I've updated my Commenter plugin for CodeRush today. I did some refactoring and was getting annoyed that some of the .NET 2.0 features did not get commented properly yet (like generics or anoynmous delegates). I also fixed some older bugs and issues.
This is the changelist (full history can be found in the original article):
- First version for VS2005 and using .NET 2.0 now for supporting generics and anoynmous delegates (more useful comments now inside of anoynmous functions and code blocks defined there).
- Fixed again: No xml generation inside of methods (recent CodeRush version changed its behaviour somehow). Check is now performed inside the recursive method, this fixes all older issues too.
- When commenter is disabled the globol hotkeys don't work anymore now.
- Version number in options and a link to check if any new updates are available
- Hotkey for generating comments and XML: Ctrl+1. Saves you typing '}' and doesn't require you to go to the last line of a block all the time.
- If using defines in the using statements the surrounding region is now generated properly. Also adds automatically the #if DEBUG and #endif statements (which I use to exclude NUnit from the release build) around using NUnit.Framework, which is often generated by adding the namespace automatically or using some template.
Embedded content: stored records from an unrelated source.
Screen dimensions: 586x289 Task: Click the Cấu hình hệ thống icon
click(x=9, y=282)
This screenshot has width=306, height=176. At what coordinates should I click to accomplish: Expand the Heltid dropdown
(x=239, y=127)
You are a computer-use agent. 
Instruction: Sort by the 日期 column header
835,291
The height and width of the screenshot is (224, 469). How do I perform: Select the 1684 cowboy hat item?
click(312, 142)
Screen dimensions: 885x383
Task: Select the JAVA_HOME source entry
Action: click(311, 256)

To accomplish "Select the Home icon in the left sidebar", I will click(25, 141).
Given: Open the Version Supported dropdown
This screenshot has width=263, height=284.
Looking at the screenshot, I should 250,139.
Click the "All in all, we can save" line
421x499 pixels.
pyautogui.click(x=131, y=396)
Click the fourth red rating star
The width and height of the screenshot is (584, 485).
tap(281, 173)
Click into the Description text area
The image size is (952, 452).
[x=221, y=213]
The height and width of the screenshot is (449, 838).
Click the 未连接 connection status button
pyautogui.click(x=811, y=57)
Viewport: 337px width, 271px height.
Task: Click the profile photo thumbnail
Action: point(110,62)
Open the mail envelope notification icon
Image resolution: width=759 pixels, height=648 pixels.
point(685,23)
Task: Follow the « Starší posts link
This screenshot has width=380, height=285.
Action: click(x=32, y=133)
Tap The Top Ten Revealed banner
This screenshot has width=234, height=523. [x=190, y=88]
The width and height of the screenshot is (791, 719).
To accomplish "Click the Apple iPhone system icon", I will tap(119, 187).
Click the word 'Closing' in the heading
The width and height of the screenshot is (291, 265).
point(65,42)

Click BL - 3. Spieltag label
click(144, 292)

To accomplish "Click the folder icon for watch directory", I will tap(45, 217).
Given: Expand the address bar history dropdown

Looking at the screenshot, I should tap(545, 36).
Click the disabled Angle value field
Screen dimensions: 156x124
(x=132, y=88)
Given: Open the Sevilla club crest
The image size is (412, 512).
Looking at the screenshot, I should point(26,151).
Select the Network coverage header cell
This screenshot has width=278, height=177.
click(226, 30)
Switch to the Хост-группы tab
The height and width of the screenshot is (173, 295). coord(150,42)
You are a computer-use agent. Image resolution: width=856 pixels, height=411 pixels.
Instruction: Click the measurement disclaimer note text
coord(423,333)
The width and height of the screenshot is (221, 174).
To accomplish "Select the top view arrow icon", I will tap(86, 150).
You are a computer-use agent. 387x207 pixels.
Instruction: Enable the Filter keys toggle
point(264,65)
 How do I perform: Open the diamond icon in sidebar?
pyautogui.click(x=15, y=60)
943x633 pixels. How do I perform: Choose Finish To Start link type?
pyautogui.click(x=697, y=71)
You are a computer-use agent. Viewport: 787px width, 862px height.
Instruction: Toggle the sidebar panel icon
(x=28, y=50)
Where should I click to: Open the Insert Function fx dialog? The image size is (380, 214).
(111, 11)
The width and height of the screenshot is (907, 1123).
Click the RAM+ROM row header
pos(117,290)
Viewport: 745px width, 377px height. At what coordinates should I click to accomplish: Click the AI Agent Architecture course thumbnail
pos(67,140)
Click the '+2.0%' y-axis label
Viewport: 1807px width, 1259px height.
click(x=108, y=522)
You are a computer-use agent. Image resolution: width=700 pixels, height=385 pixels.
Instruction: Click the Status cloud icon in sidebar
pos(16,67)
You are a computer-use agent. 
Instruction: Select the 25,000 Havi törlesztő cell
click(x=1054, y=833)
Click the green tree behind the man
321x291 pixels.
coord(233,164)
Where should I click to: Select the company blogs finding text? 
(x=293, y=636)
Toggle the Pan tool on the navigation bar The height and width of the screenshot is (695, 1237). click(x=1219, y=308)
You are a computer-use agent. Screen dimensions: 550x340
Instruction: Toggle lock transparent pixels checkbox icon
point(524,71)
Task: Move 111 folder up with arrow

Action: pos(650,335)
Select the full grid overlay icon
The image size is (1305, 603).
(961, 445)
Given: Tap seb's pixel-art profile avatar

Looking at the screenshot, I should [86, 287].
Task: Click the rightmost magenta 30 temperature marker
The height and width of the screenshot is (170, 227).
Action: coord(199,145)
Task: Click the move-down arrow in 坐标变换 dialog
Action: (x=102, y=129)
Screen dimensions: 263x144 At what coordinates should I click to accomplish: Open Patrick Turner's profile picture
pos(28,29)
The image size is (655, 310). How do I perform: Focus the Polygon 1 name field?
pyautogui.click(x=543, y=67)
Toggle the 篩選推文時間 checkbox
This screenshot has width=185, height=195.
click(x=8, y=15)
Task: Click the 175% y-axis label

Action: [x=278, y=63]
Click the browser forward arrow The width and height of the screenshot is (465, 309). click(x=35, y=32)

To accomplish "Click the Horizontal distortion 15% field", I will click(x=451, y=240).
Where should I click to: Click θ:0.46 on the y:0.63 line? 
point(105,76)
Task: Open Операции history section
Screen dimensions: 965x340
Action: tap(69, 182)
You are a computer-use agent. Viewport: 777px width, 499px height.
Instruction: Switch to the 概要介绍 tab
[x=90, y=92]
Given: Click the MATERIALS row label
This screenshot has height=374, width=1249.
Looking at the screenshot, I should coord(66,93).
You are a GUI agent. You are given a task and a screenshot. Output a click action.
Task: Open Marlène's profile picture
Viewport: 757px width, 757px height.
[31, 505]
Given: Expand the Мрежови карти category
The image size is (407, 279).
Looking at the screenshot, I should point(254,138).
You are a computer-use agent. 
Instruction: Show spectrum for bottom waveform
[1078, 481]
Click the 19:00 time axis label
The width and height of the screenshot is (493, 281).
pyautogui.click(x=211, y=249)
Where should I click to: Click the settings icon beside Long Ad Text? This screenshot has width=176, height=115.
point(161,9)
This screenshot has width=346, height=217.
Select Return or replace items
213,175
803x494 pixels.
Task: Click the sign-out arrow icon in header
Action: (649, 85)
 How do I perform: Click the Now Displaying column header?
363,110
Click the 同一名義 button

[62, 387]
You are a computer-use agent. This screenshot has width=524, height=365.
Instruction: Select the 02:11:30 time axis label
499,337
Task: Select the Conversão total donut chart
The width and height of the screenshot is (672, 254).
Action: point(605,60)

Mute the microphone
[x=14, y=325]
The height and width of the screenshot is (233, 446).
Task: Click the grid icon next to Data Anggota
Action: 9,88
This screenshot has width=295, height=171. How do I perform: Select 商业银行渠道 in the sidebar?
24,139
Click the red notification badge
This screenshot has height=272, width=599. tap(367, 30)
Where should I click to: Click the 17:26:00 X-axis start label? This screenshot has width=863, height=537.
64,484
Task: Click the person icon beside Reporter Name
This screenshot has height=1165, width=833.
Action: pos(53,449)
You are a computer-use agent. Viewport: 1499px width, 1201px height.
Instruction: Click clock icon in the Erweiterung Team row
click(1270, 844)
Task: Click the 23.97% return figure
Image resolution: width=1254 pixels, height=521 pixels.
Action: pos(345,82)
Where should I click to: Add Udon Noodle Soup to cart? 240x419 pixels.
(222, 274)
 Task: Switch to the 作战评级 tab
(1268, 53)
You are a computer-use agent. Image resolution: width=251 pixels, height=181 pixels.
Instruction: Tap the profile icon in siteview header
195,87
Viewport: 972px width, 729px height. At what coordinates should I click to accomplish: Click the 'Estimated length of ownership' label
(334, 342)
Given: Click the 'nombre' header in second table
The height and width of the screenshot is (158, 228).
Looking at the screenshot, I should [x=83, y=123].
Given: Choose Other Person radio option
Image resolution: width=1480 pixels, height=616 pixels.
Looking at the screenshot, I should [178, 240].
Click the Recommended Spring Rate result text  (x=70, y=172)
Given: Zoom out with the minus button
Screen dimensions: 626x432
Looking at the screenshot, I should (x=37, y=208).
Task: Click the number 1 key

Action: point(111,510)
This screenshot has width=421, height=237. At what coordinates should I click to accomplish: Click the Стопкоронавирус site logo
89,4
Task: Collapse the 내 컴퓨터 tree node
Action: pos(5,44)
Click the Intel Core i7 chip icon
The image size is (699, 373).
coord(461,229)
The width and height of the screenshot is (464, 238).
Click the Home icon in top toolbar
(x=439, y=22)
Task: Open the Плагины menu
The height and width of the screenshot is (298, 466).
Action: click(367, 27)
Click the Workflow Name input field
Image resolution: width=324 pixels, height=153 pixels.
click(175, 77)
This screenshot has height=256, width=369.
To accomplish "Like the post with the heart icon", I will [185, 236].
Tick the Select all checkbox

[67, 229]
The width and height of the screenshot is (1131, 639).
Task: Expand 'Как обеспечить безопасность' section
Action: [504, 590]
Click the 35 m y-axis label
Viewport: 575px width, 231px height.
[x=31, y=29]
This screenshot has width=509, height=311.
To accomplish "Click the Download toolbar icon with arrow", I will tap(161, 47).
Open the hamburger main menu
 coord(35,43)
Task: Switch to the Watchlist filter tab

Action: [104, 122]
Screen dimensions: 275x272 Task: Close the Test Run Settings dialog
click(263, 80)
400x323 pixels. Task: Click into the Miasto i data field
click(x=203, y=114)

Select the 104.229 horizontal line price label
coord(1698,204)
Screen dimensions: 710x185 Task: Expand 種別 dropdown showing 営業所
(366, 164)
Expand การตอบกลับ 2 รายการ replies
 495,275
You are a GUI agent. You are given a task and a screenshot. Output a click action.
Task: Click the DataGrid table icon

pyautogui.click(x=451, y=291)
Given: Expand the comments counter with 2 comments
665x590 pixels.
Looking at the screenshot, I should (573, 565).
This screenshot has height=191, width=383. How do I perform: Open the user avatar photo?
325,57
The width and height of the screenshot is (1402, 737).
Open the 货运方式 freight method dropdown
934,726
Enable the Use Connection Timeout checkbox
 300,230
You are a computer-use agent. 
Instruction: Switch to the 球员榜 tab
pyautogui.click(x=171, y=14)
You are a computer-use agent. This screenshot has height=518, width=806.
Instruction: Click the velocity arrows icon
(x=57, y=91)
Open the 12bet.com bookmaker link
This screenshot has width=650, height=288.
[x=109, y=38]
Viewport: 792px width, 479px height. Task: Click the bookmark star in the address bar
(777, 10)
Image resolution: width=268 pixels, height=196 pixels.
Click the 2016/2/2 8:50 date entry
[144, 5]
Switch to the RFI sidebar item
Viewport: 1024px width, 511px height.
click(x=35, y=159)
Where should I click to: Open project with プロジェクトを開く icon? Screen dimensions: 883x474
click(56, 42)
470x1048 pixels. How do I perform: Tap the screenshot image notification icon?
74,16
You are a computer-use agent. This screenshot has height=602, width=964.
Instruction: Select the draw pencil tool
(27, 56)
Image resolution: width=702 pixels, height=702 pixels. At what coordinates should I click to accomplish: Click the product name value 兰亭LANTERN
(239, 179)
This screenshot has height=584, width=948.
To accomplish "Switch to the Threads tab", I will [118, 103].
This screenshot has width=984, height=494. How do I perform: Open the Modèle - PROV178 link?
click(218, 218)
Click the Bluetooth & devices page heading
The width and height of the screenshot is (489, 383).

Click here to download CR_Commenter.zip v1.5
And here is the sourcecode for CR_Commenter v1.5
I also wanted to add an embed with region feature, but it is already pretty simple with CodeRush if you know the hotkey: Select a block you want to build a region around (e.g. a method, you can press ctrl+shift+up/down quickly select the method). Then just press Ctrl+R, thats it.
If you are using CodeRush (and you need it for my Commenter) you should also check out these new CodeRush tutorial Videos from Developer Express, they are pretty cool and informative.
I've also checked out the Boo Programming Language today after playing around with IronPython the last couple of days. Boo is really cool and introduces a couple of ideas I agree 100% with. I have to try it out a bit more. One major problem is the fact there is no Visual Studio addin and typing in some editor or the console is no fun at all. A plugin for MonoDevelop and SharpDevelop does exist (and is actually implemented in the latest versions), but while these are very good open source IDEs, I'm a Visual Studio user and have a lot of addins I would miss in any other editor.
I use also use UltraEdit, which is pretty cool and can be used for all kinds of shit (not only text, hex, html, but also millions of source code formats). However, the Boo language is missing syntax highlighting support in UltraEdit (while almost 1 million other languages are supported). I just wrote this little wordfile myself for UltraEdit Boo syntax highlighting support: boo.txt, just add it to your UltraEdit wordfile.txt file.
Again: Boo is a cool language. I heard of it at the PDC, where I saw even the developer in some session, but I never checked it really out (maybe it was too Linux oriented for me). Maybe I will try to convert the SharpDevelop addin to Visual Studio if noone else does it (because I would really want that feature when coding in Boo). I still like Lua and Python too, but they don't have any intellisense support either, which is one of the main reasons I haven't switched over to writing more in those languages instead of c# right now.